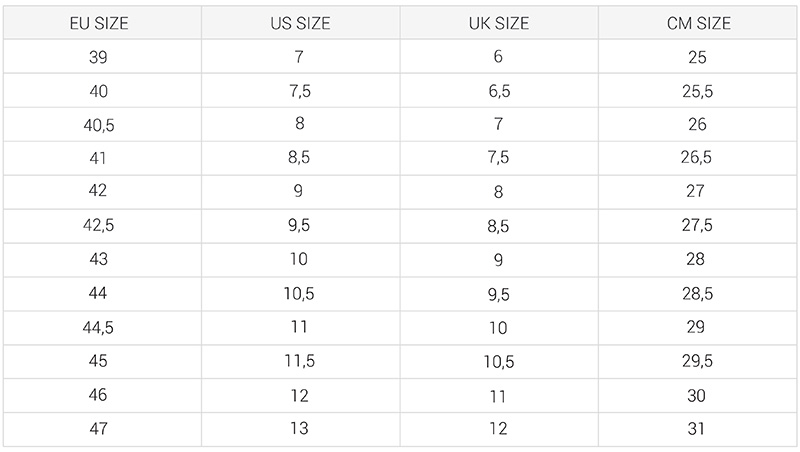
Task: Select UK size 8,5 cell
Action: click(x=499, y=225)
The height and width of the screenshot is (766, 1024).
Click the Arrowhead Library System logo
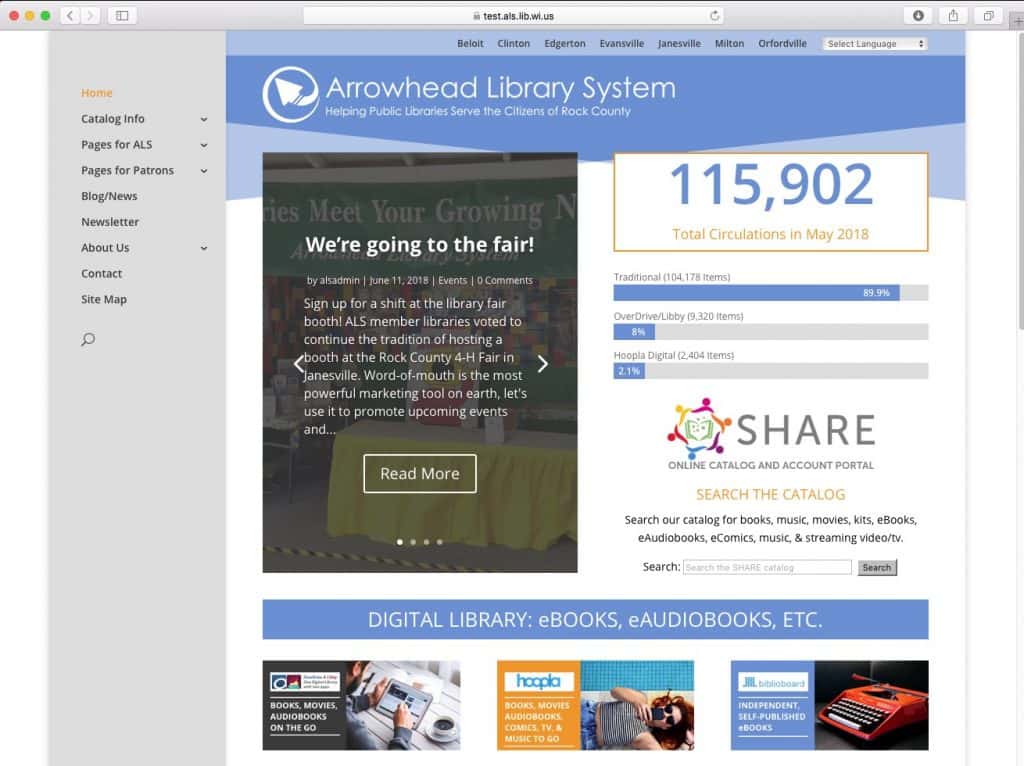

----

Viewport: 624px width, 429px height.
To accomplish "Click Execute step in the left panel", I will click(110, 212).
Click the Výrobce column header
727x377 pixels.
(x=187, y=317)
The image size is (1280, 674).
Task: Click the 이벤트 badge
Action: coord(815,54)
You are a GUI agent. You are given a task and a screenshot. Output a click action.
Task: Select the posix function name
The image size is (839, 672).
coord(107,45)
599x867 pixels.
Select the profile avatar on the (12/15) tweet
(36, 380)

----

## Brief
Which of the lines above include the word "screenshot"? Copy each of them.

## Expected output
The height and width of the screenshot is (766, 1024).
You are a GUI agent. You are given a task and a screenshot. Output a click action.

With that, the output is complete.